# How drill straight dowel holes?



## Bluefilosoff (Mar 25, 2013)

I am trying to drill one inch diameter holes into the ends of the vertical pieces for a trestle leg assembly but I am having a very difficult time getting the holes straight 90 degrees? I am using a benchtop drill press which I twisted around to get clearance but it is clearly not up to the task. The Forstner bit is having a difficult time drilling into the end grain and keeps going askew so I can't get the holes straight.
Is there a self centering jig available for drilling large dowel holes like this? 
Alternatively is there someone on this wonderful site who has already designed something like this at home? I have a feeling there is.
Please and thanks.
See the diagrams.


----------



## GeorgeC (Jul 30, 2008)

I do not understand why a SHARP forstner bit would not do the job. That is what I would use. 

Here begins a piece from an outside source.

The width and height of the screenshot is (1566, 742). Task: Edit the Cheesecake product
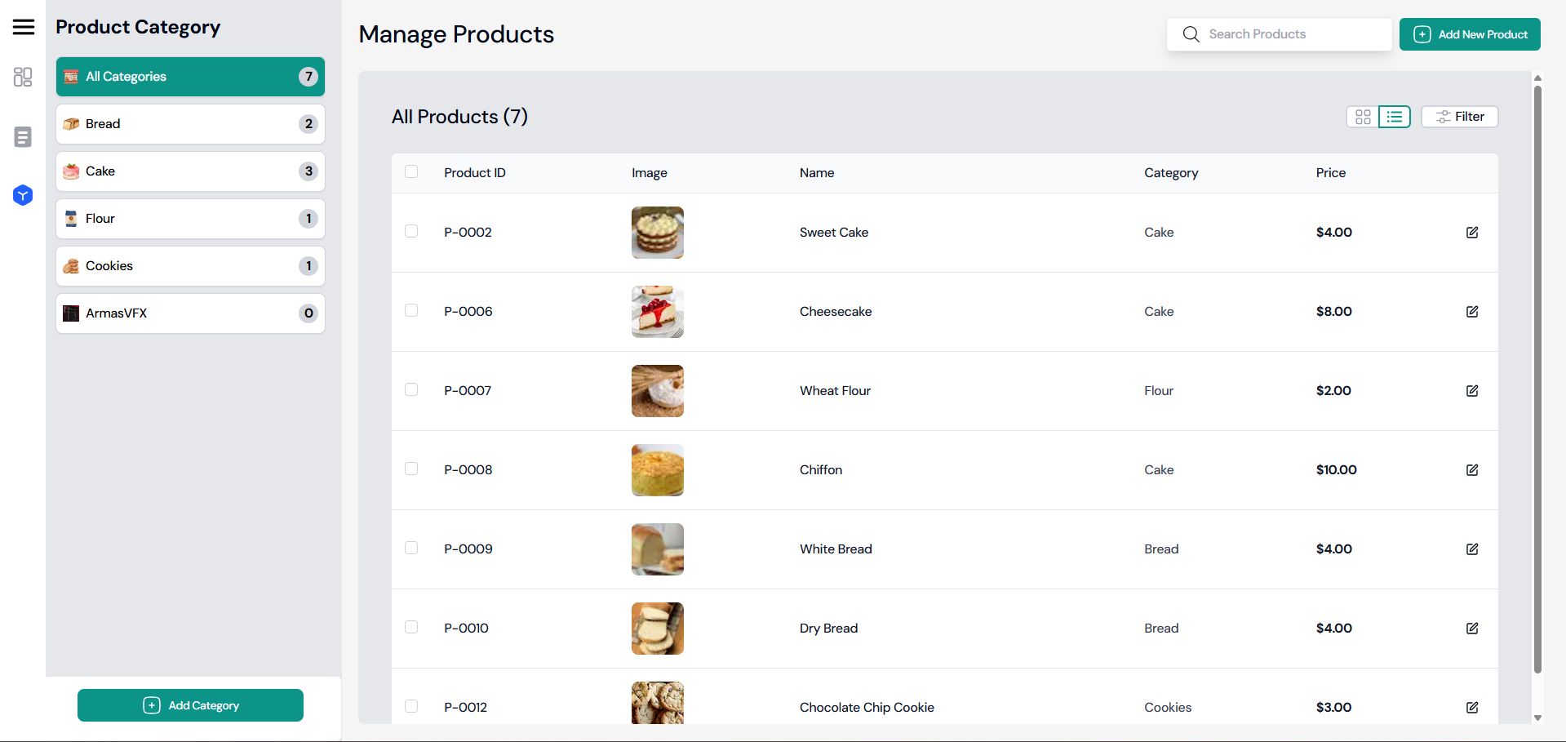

You sure it is the bit that is the problem and not the drill press?

George


----------



## Trav (May 30, 2011)

Are you clamping the boards in place?


Also I see you have a through mortise an tenon on your sketch, if your ability allows you to do that, have you considered doing mortise and tenon joints instead of dowels? Or maybe bridal joints


----------



## was2ndlast (Apr 11, 2014)

Just a newbie here but I think the 90 is tough because there are so many spots in your drill setup that can go askew that it's tough to get a good 90 reference on all of them (the drill press table and floor and the block/piece of wood and floor). For drilling into long pieces I've seen people put the drill press on its side and tilt the table 90 degrees. Then you only have to get a parallel reference between table and bit which might be easier.


----------



## fire65 (Apr 27, 2013)

They covered it. Drill press set up properly, fence set up, clamp the board and a good bit, preferably a forster.


----------



## Bluefilosoff (Mar 25, 2013)

Got it figured out. I had not clamped the work piece to the drill table to integrate the whole process so was basically pushing with no backing. Doh! Hey I am learning but very slowly. The mortise will be a tusk with a counterbore key to join the stretcher to the verticals. I did consider mortise and tenon for the Trestle pieces however this is a first effort and I am working with a limited amount of material which has been salvaged so did not feel confident enough to try those types of joints yet. Next table will get the full M and T treatment. Thanks all.

Additionally, I kind of was trying to do ersatz Dominos. Would that be strong enough? Now I am having second thoughts, and on and on, it never ends. Ha ha.


----------